[Opening DATA FOR ANALYSIS section]
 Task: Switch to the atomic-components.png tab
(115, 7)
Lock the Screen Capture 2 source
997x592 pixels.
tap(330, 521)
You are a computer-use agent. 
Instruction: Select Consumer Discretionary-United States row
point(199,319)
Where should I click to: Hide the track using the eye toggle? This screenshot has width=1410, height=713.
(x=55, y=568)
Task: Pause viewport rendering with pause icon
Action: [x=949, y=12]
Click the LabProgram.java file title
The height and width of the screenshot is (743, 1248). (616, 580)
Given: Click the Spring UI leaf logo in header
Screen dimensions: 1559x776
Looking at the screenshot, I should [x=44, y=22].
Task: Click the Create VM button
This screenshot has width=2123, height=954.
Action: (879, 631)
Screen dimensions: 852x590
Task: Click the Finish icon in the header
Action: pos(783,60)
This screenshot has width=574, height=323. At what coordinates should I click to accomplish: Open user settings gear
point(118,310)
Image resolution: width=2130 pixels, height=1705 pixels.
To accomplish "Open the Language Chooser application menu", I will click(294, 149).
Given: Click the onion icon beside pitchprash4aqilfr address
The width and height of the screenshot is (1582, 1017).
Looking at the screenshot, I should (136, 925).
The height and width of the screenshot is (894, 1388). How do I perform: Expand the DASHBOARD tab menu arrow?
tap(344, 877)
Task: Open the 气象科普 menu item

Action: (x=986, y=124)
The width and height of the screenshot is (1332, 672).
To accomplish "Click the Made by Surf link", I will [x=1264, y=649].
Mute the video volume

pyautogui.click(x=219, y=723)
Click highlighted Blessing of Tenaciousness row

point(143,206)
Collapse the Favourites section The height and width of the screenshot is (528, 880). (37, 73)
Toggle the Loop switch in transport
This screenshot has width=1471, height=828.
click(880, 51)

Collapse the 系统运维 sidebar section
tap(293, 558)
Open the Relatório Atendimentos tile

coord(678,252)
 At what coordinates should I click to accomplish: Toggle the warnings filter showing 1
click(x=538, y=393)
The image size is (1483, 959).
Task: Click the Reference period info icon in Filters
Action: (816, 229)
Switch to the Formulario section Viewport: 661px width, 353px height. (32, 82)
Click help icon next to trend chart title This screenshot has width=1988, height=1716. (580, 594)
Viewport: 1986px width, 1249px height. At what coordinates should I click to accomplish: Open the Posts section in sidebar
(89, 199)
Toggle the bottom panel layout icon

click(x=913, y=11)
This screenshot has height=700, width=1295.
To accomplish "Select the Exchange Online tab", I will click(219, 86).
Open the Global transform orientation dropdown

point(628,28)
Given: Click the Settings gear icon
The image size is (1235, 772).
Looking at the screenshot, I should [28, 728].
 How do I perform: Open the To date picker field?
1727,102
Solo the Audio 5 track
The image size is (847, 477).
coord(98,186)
[Closing DATA FOR ANALYSIS section]
**REQUIRED WORK**
Every record above should be copied exactly.

**YOUR RESPONSE**
 Task: Switch to the atomic-components.png tab
(115, 7)
Lock the Screen Capture 2 source
997x592 pixels.
tap(330, 521)
You are a computer-use agent. 
Instruction: Select Consumer Discretionary-United States row
point(199,319)
Where should I click to: Hide the track using the eye toggle? This screenshot has width=1410, height=713.
(x=55, y=568)
Task: Pause viewport rendering with pause icon
Action: [x=949, y=12]
Click the LabProgram.java file title
The height and width of the screenshot is (743, 1248). (616, 580)
Given: Click the Spring UI leaf logo in header
Screen dimensions: 1559x776
Looking at the screenshot, I should [x=44, y=22].
Task: Click the Create VM button
This screenshot has width=2123, height=954.
Action: (879, 631)
Screen dimensions: 852x590
Task: Click the Finish icon in the header
Action: pos(783,60)
This screenshot has width=574, height=323. At what coordinates should I click to accomplish: Open user settings gear
point(118,310)
Image resolution: width=2130 pixels, height=1705 pixels.
To accomplish "Open the Language Chooser application menu", I will click(294, 149).
Given: Click the onion icon beside pitchprash4aqilfr address
The width and height of the screenshot is (1582, 1017).
Looking at the screenshot, I should (136, 925).
The height and width of the screenshot is (894, 1388). How do I perform: Expand the DASHBOARD tab menu arrow?
tap(344, 877)
Task: Open the 气象科普 menu item

Action: (x=986, y=124)
The width and height of the screenshot is (1332, 672).
To accomplish "Click the Made by Surf link", I will [x=1264, y=649].
Mute the video volume

pyautogui.click(x=219, y=723)
Click highlighted Blessing of Tenaciousness row

point(143,206)
Collapse the Favourites section The height and width of the screenshot is (528, 880). (37, 73)
Toggle the Loop switch in transport
This screenshot has width=1471, height=828.
click(880, 51)

Collapse the 系统运维 sidebar section
tap(293, 558)
Open the Relatório Atendimentos tile

coord(678,252)
 At what coordinates should I click to accomplish: Toggle the warnings filter showing 1
click(x=538, y=393)
The image size is (1483, 959).
Task: Click the Reference period info icon in Filters
Action: (816, 229)
Switch to the Formulario section Viewport: 661px width, 353px height. (32, 82)
Click help icon next to trend chart title This screenshot has width=1988, height=1716. (580, 594)
Viewport: 1986px width, 1249px height. At what coordinates should I click to accomplish: Open the Posts section in sidebar
(89, 199)
Toggle the bottom panel layout icon

click(x=913, y=11)
This screenshot has height=700, width=1295.
To accomplish "Select the Exchange Online tab", I will click(219, 86).
Open the Global transform orientation dropdown

point(628,28)
Given: Click the Settings gear icon
The image size is (1235, 772).
Looking at the screenshot, I should [28, 728].
 How do I perform: Open the To date picker field?
1727,102
Solo the Audio 5 track
The image size is (847, 477).
coord(98,186)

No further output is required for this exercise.